FAQs: Setting Up Models

This section provides answers to frequently asked questions related to setting up modeling. If you don't find an answer for your question, you can ask it now; use Post your Comment (below) to get your question answered.

 

Is it possible to do feature transformation in DataRobot?

Yes, DataRobot provides a number of ways for you to transform your features within the platform. You can apply transformations such as Log(x) and x^2, and you can create custom transformations using the f(x) transform option. Custom transformations allow you to create new variables that are a function of other variables in your data.

Is it possible to do feature transformations in DataRobot.png

 

More information for DataRobot users: search in-app documentation for Feature transformations.

Can I specify which target value will be used as the positive class in DataRobot?

For a binary classification problem, you can choose what target value is assigned a positive class inside the Advanced Options tab under the Additional tab. There, you can make your Positive Class Assignment as shown in the image below:

Can I specify which target will be used as the positive class.png

 

More information for DataRobot users: search in-app documentation for Show Advanced Options link, then locate information for “Positive class assignment (binary classification only)."

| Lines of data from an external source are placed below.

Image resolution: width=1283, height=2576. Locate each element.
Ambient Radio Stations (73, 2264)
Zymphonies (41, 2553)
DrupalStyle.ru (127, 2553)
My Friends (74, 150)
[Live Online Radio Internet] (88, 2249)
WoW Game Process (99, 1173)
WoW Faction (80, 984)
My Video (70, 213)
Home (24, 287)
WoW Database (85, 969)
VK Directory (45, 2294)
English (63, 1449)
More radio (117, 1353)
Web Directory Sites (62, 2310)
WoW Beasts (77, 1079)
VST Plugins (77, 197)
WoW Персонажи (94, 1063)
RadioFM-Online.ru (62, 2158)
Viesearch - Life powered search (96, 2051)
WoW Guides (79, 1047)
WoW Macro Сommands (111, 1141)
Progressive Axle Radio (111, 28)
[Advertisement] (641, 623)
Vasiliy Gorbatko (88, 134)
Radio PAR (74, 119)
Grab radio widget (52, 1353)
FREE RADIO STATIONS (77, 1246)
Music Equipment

Can I define the optimization metric myself?

DataRobot chooses from a comprehensive set of metrics and recommends one well-suited for your data. If you would like to use a different metric, DataRobot provides a set of optimization metrics in the Advanced Options tab under Additional as shown in the image below. You can also share with Support or your CFDS any metric that you would like to see implemented in DataRobot.

Can I define the optimization metric myself.png

 

 More information for DataRobot users: search in-app documentation for Optimization metrics.

Do I have to fix class imbalance on the dataset before loading my data into DataRobot?

Class imbalance is an issue only if we evaluate models using simple metrics like percentage accuracy. DataRobot directly optimizes models for objectives that are both aligned with the project metric and robust to imbalanced targets. A good example of this is the use of LogLoss as an optimization metric. LogLoss is known to be robust to imbalanced datasets.

More information for DataRobot users: search in-app documentation forOptimization metrics, then locate information for "LogLoss / Weighted LogLoss."

How do I force a feature to have a monotonic relationship with the target?

To do this, create a feature list containing the features you to be monotonically increasing (and a separate list for features that you want to be monotonically decreasing, if needed). Then, specify those feature lists in Advanced Options > monotonicity constrain. These feature lists will be a subset of the feature list you use for modeling.

How do I force a feature to have a monotonic.png

 

More information for DataRobot users: search in-app documentation forMonotonic constraints or Monotonic modeling considerations.

What data partition is used in the histograms on the Data tab?

Histograms produced via the first Exploratory Data Analysis (i.e., right after DataRobot is done uploading your data) use all of the data, up to 500MB. For datasets larger than 500MB, a random 500MB sample is used. For histograms produced by the second Exploratory Data Analysis process (i.e., after you have told DataRobot what the target variable is), all the data except for the holdout (if any) and rows with missing target values are used.

What data partition is used in the histograms on the Data tab.png

More information for DataRobot users: search in-app documentation for Feature details page, then locate information for "Working with the Histogram chart."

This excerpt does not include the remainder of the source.